ARCHBISHOP SAYS NATIVITY 'A LEGEND'
By Sophie Borland
The Archbishop of Canterbury said yesterday that the Christmas story of the Three Wise Men was nothing but a 'legend'.
Dr Rowan Williams has claimed there was little evidence that the Magi even existed and there was certainly nothing to prove there were three of them or that they were kings.
He said the only reference to the wise men from the East was in Matthew's gospel and the details were very vague.
Dr Williams said: "Matthew's gospel says they are astrologers, wise men, priests from somewhere outside the Roman Empire, that's all we're really told. It works quite well as legend."
The Archbishop went on to dispel other details of the Christmas story, adding that there were probably no asses or oxen in the stable.
He argued that Christmas cards which showed the Virgin Mary cradling the baby Jesus, flanked by shepherds and wise men, were misleading. As for the scenes that depicted snow falling in Bethlehem, the Archbishop said the chance of this was "very unlikely".
In a final blow to the traditional nativity story, Dr Williams concluded that Jesus was probably not born in December at all. He said: "Christmas was when it was because it fitted well with the winter festival."
[Did you catch the British punctuation errors? The Telegraph seems unable to decide whether it's a British or an American rag. Or maybe Sophie Borland is an American journalist...?]

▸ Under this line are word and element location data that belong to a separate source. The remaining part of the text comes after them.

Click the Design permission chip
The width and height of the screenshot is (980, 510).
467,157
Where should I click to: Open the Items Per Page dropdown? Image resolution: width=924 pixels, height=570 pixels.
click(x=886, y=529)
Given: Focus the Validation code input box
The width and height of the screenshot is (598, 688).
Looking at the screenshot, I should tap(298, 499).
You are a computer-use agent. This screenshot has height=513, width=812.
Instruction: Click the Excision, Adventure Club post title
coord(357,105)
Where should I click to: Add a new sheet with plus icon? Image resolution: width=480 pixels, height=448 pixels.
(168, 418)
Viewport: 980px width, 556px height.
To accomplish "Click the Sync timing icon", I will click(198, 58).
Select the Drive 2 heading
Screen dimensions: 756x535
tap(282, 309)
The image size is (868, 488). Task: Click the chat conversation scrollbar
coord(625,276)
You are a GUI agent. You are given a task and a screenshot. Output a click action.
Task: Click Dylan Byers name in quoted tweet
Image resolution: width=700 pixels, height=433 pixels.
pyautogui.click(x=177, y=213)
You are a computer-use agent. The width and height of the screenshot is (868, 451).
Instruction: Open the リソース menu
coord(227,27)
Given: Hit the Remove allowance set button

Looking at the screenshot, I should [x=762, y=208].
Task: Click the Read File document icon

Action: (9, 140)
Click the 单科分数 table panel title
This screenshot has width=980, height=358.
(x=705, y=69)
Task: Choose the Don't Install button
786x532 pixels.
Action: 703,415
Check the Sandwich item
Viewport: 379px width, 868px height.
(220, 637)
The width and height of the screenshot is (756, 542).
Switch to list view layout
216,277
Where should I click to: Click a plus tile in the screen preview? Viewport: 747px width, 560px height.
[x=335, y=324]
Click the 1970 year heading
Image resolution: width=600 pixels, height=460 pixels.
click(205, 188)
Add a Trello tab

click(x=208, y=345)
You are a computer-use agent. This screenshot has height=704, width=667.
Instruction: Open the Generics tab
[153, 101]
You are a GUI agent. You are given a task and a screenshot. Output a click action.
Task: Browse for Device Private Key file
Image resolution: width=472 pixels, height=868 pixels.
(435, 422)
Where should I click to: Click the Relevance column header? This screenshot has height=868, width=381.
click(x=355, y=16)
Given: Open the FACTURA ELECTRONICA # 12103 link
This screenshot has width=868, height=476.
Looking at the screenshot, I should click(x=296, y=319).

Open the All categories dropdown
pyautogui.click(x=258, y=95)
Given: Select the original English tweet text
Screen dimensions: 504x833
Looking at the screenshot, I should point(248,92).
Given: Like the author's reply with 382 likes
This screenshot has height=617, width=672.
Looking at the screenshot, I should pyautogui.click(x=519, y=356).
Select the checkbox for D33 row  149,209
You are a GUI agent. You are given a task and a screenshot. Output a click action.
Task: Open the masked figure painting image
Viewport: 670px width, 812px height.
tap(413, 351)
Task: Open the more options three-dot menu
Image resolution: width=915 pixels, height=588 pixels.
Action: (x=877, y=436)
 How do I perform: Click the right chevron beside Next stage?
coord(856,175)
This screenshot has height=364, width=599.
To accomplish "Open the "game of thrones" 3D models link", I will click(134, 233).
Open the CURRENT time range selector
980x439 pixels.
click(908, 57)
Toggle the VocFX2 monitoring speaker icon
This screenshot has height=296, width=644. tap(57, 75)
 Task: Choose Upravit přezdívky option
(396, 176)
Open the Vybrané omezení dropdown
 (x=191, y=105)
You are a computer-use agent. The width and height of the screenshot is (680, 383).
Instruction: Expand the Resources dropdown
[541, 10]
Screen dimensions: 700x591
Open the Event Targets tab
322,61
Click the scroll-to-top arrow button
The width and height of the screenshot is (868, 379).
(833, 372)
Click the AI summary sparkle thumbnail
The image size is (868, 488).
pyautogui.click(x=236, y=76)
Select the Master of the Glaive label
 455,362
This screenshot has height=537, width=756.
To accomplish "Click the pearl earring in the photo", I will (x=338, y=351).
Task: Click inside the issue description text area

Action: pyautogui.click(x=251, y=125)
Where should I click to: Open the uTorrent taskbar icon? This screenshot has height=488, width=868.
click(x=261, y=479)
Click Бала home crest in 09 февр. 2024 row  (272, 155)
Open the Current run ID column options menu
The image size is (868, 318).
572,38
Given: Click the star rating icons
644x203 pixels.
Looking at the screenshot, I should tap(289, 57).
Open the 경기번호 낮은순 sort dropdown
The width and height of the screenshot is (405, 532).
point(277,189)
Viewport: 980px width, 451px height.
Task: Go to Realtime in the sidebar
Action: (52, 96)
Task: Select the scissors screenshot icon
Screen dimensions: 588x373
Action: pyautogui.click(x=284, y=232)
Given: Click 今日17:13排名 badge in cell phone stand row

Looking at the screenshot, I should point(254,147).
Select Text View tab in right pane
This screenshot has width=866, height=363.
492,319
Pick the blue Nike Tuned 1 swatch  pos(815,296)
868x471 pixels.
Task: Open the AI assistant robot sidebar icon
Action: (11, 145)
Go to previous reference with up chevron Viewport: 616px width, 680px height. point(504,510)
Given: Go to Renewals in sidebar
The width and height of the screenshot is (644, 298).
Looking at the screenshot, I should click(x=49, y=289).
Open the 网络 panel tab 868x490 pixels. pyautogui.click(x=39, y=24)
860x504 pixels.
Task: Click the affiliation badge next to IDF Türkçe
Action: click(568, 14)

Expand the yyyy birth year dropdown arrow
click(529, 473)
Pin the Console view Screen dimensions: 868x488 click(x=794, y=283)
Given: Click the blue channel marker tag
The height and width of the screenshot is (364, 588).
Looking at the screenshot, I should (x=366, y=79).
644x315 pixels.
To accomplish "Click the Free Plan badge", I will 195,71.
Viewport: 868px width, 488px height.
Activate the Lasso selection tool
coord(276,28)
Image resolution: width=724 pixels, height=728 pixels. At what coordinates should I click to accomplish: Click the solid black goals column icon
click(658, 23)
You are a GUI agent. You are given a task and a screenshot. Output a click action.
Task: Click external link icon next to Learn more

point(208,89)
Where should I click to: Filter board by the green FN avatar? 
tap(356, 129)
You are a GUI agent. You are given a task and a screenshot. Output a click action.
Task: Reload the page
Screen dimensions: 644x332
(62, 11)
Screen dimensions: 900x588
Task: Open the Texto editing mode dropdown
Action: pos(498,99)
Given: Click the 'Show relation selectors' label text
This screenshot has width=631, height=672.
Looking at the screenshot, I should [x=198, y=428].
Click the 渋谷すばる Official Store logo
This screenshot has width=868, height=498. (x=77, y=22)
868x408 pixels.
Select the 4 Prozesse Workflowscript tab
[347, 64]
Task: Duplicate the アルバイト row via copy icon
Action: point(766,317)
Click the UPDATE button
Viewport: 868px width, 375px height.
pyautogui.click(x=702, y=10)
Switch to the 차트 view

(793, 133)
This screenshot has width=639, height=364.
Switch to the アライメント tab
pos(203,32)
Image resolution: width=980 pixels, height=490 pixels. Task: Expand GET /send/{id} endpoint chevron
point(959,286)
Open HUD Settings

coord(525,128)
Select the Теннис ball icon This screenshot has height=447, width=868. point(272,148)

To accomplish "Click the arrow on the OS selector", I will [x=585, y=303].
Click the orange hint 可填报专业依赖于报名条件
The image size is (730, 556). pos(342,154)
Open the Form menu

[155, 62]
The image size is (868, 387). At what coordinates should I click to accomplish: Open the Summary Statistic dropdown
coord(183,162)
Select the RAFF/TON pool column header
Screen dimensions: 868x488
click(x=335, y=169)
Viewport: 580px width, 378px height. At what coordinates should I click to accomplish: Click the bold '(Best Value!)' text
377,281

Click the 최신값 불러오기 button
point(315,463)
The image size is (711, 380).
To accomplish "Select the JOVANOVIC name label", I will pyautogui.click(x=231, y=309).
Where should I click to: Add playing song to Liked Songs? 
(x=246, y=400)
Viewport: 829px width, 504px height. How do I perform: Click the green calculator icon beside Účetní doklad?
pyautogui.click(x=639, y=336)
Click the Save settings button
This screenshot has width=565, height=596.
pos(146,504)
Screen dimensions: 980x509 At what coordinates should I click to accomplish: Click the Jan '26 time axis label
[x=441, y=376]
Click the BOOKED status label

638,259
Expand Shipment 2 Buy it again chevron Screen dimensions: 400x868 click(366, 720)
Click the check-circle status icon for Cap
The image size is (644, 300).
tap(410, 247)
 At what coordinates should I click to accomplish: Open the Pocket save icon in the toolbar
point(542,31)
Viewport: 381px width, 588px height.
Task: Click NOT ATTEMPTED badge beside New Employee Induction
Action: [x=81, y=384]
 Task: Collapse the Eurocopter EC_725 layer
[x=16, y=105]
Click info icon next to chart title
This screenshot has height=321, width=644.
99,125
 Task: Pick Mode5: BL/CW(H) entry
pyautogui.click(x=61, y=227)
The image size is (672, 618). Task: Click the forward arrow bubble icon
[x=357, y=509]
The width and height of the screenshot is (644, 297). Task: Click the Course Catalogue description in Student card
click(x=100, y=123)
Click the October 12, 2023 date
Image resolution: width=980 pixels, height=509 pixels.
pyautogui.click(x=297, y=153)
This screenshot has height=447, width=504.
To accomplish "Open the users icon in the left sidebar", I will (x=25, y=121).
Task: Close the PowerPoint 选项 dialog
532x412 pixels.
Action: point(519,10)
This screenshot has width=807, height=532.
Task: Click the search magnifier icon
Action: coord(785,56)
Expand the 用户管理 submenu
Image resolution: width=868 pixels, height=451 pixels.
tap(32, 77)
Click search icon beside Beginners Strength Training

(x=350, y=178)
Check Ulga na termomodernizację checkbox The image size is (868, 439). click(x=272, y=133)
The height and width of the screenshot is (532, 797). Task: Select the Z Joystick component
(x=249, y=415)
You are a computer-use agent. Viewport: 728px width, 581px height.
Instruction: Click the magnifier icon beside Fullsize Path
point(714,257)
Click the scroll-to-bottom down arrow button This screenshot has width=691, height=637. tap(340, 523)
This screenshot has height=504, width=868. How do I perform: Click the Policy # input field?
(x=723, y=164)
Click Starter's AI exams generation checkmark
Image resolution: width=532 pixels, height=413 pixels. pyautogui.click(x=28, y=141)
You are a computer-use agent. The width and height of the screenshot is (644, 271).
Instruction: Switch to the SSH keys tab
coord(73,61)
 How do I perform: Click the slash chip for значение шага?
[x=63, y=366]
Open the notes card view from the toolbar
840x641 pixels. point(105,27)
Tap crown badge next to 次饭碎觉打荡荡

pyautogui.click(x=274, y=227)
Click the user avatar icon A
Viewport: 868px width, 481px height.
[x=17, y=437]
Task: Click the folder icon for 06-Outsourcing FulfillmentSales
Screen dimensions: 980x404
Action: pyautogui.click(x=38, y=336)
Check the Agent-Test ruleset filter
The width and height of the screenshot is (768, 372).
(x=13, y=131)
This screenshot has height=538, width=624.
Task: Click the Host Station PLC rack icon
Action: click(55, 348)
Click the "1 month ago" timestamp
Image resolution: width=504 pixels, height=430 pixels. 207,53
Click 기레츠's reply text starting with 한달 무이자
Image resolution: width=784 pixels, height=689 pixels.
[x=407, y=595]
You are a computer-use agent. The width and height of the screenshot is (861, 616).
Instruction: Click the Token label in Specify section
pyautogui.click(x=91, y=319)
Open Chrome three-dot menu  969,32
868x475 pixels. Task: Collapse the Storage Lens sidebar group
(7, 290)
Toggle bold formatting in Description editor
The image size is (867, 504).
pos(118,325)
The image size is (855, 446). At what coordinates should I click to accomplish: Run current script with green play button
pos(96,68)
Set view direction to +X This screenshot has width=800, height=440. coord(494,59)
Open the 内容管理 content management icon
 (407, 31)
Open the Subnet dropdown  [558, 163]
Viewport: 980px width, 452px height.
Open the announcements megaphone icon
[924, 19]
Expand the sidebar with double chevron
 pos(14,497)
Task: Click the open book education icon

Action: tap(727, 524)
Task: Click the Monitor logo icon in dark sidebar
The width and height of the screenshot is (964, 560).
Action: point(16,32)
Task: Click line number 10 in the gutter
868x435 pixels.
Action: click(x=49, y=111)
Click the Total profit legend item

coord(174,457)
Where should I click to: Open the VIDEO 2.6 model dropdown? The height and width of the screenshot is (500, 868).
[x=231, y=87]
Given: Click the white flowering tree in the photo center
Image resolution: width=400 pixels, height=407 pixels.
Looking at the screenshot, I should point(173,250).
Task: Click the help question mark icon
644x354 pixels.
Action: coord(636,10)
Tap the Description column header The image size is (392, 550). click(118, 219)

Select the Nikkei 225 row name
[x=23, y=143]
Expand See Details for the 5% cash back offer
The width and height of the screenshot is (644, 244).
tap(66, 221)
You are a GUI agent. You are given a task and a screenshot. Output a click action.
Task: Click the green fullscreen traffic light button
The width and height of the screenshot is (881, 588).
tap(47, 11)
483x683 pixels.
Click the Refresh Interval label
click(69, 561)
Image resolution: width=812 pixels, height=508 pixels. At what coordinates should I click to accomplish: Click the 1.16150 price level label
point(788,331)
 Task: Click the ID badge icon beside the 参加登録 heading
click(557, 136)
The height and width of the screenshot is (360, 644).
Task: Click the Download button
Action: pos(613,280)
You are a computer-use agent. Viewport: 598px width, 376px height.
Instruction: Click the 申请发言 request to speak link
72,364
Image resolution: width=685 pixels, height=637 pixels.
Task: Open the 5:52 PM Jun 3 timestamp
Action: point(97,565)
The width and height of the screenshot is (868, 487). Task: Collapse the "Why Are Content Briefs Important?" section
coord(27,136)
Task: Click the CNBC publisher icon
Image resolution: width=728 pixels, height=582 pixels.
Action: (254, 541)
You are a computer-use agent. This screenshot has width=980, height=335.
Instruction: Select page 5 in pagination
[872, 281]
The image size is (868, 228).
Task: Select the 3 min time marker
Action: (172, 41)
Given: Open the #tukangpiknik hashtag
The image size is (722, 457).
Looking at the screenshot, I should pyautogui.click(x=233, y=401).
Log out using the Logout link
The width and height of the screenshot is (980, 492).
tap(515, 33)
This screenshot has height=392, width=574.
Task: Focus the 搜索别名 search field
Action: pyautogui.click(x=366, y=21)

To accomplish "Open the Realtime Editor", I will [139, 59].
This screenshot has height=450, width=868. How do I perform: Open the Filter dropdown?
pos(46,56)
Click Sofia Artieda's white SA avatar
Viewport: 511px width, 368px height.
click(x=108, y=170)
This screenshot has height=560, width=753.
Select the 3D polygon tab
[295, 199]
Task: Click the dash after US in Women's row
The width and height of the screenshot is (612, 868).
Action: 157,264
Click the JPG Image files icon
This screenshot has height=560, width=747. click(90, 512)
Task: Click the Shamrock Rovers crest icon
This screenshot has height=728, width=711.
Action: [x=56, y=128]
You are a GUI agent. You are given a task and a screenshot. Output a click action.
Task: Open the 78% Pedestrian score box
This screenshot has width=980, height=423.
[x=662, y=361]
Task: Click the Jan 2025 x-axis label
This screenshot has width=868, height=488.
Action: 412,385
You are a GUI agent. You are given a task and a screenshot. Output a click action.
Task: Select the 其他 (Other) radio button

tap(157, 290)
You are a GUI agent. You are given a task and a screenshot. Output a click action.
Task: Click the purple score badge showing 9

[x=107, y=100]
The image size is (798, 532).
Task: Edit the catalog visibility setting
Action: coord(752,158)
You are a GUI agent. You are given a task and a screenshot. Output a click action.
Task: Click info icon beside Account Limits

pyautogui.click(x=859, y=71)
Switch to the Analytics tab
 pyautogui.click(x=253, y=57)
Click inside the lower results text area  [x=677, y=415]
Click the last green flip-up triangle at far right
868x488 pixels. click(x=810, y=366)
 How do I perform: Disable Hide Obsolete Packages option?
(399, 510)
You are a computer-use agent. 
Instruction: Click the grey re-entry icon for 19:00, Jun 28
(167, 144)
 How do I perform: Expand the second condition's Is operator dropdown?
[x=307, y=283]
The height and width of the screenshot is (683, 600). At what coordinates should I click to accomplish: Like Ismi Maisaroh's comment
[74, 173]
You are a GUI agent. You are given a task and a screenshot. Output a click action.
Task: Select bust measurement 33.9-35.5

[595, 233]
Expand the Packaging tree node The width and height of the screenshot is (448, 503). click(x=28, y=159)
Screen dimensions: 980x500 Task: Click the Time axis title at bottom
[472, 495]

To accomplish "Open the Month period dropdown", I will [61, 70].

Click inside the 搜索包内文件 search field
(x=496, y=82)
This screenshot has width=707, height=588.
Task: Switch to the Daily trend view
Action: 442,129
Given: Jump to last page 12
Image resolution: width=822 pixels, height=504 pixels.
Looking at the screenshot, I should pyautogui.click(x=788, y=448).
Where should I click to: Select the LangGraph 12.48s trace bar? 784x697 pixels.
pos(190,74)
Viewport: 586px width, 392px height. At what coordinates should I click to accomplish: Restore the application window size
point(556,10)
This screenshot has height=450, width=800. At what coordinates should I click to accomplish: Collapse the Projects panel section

None of the above is particularly new or surprising: it's pretty much standard fare for students in both religious studies and theology. It is, in fact, the sort of information that I wish clergy regularly divulged to the laity-- if not from the pulpit, then during whatever activities count as "Christian education." I suspect, though, that many clergymen (and -women) fear revealing these rather pedestrian truths because they worry over how demoralizing they might be. It's a shame, because what the laity loses is a chance to learn some valuable lessons about the nature of true faith, which should never be rooted in black-and-white propositions and magical thinking. As Tom Robbins, that happy druggie, wrote in his book Even Cowgirls Get the Blues, "Don't confuse stability with rigidity." The balance of the surfer on the wave is what true faith is, not the stiffness of a statue that's easily overturned.
I also tend to think that the clergy's fear is groundless. Many congregations are composed of educated people who will, unprompted, go read about these matters for themselves. Many of them will come away from their explorations with profoundly changed views of their own traditions... and they will go to church all the same. To fear the disenchantment of the laity is, in effect, to be condescending: the clergy should put more faith in those they claim to care for.